Every time I review the statistics about pharmaceutical use in the United States, the numbers blow my mind. In 2013, the Mayo Clinic reported that nearly 70% of Americans are on at least one type of prescription drug. About one in five (20%) are on more than one prescription drug. That’s significantly more people on pharmaceuticals than not on them… and that’s pretty shocking.
The amount that we spend on prescription drugs is equally staggering… maybe even moreso. Figures reported by the data firm IMS Health estimate that Americans spent over 300 billion dollars on prescriptions last year, and we’re well on our way to 400 billion by 2020. That’s more than the gross domestic product of some countries. It’s enough to make one wonder what we could be doing with all of this money, if we didn’t have to spend it on drugs.
Aside from the financial side effects, we all know that pharmaceuticals have side effects. Just think of the drug commercials you see on television… the long list of side effects is read so quickly at the end of the commercial that you barely have time to focus on any of the specifics. The list goes on in a blur… even though some of these side effects are quite serious. This article will shed some light on an overlooked cause of many of these side effects — the nutritional deficiencies that are caused by the medication itself. We call these adverse reactions “drug-induced nutrient depletions.”
Drug-induced nutrient depletions are an important trigger of many common pharmaceutical side effects. This phenomenon can happen in different ways, depending on the specific biochemistry of the drug, and the genetics of the individual taking it.
There is compelling research on many different drug classes and the nutritional deficiencies they can cause. In my opinion, these drug-nutrient interactions are not talked about nearly enough. In fact, many physicians and other prescribers are not even aware that they exist… but these nutrient depletions are something that patients absolutely need to know.
The following are just a few examples:
– Statins: These extremely popular cholesterol-lowering medications can deplete CoQ10, selenium, omega-3, and zinc.

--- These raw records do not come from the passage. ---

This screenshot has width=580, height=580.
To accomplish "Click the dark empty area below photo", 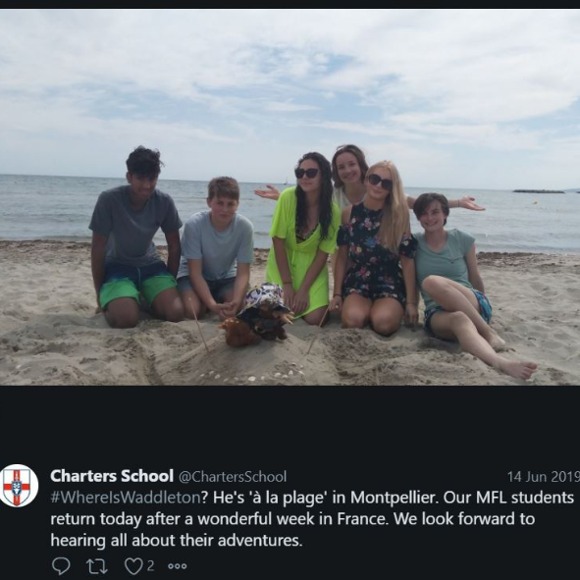I will tap(290, 424).
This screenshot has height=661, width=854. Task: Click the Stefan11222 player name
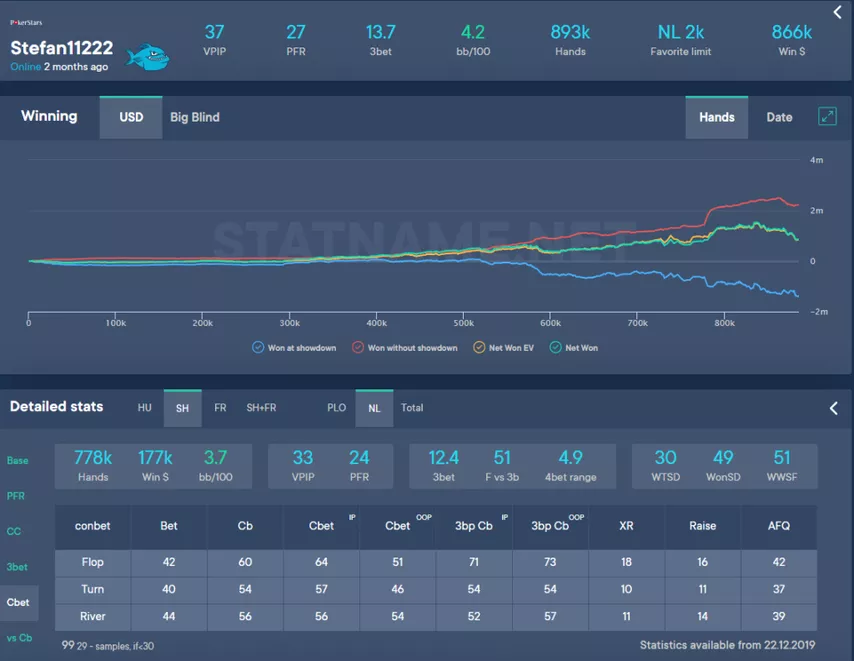tap(61, 48)
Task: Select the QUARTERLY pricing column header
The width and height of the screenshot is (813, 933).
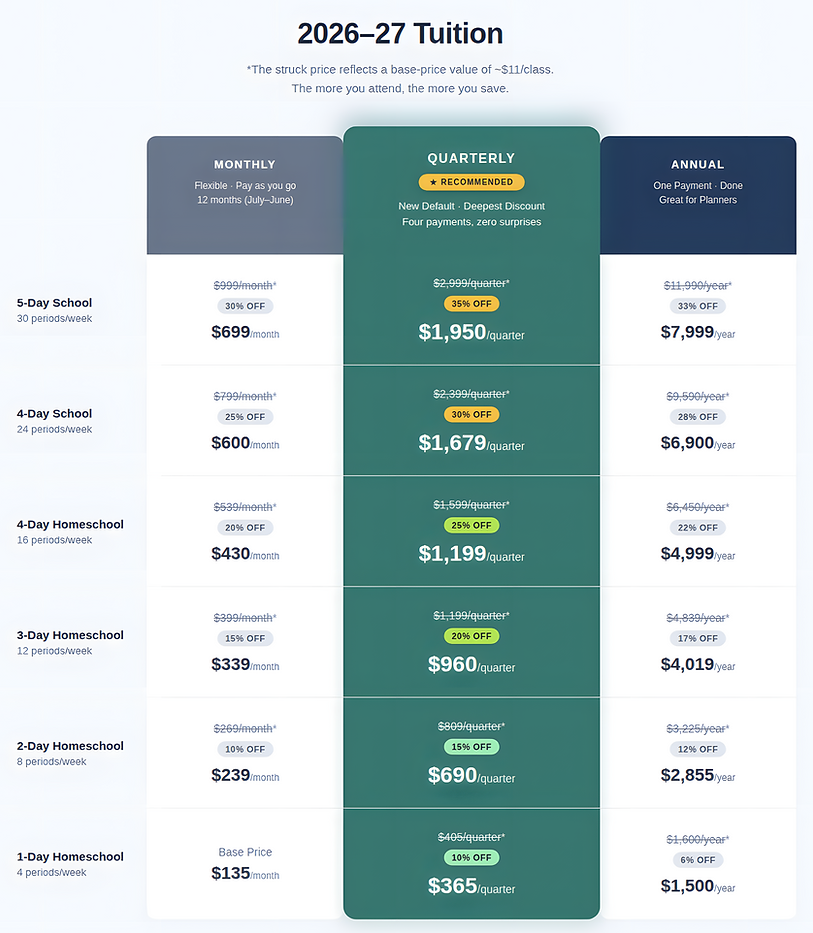Action: [x=471, y=158]
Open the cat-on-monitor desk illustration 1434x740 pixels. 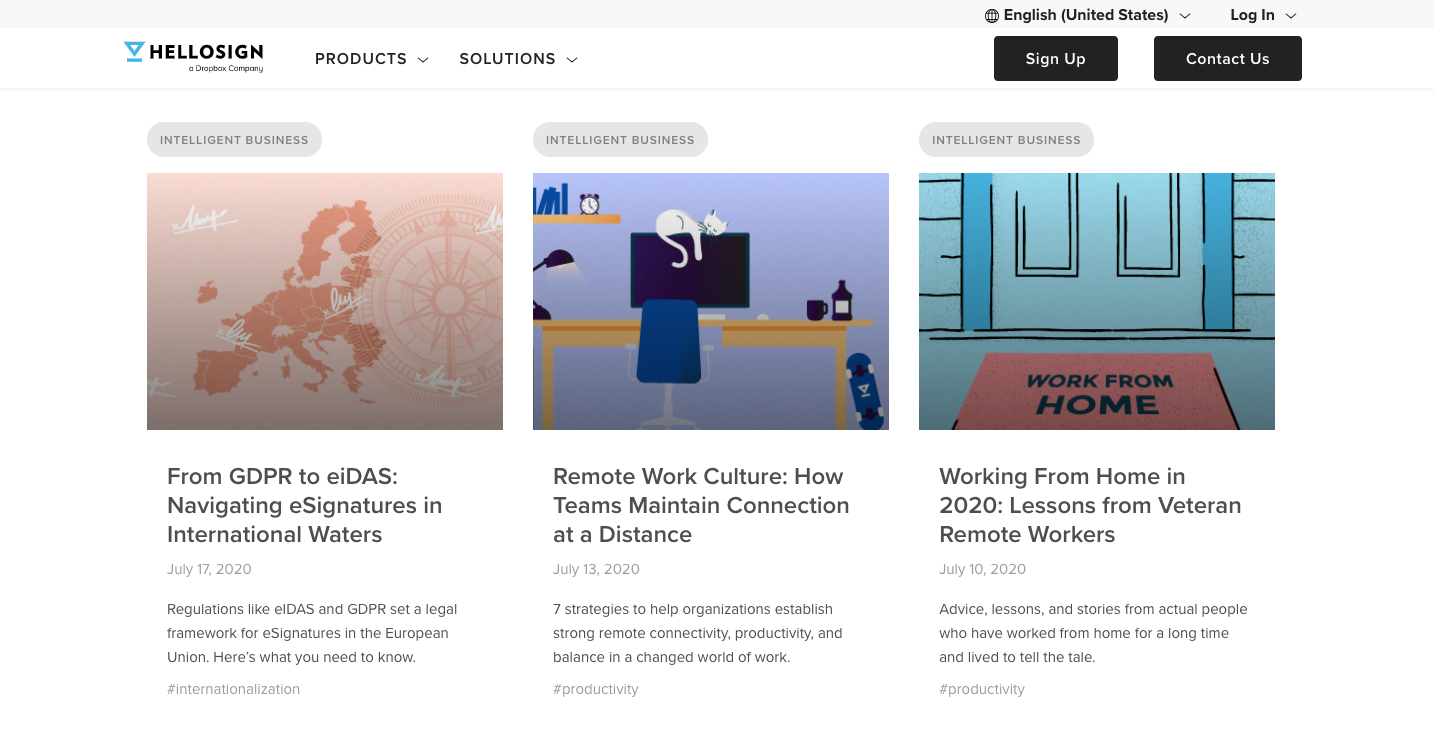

– Beta blockers: This common class of medication used to control blood pressure and heart rate depletes CoQ10, chromium (a mineral involved in blood sugar control), and melatonin (a hormone important for sleep).
– ACE inhibitors: These blood pressure lowering drugs can deplete zinc.

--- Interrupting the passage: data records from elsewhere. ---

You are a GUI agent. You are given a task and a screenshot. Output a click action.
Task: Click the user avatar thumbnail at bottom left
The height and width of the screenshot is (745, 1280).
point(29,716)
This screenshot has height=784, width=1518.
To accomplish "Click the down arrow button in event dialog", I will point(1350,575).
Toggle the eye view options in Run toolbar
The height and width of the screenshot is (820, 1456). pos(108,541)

– Diuretics: Using these can deplete minerals such as calcium, magnesium, and potassium.
– Acid blocking medication: Proton pump inhibitors (PPIs) like Prilosec and Nexium can deplete magnesium, vitamin B12, vitamin D, iron, folic acid, calcium, and zinc.
– Oral contraceptives: Birth control pills and hormone replacement therapies can deplete B-vitamins, folic acid, magnesium, and zinc.
– NSAIDs: Ibuprofen and other non-steroidal anti-inflammatory medications can deplete folic acid and iron.
– Antibiotics: Many antibiotics can deplete biotin, B-vitamins, vitamin K, and folic acid. They can also disrupt normal GI microbes.
This is just the beginning. There are many more medications that cause nutrient depletions. If you take medication regularly, or whenever you get prescribed a new one… take a look at this comprehensive and very useful chart of drugs that can cause nutrient depletions.
So, what do we do with all of this information? First of all, it’s crucial that we only take pharmaceuticals and antibiotics when we absolutely need them. Second, people that do need to take these medications need to make sure that they replace the nutrients that they deplete.
This is “integrative medicine” in the true sense of the word… a way that pharmaceutical and natural medicine can work together. You should talk to your doctor about supplementing with the nutrients that your medication depletes. This can help reduce side effects, and ensure that your body is receiving the nutrition that it needs to be healthy.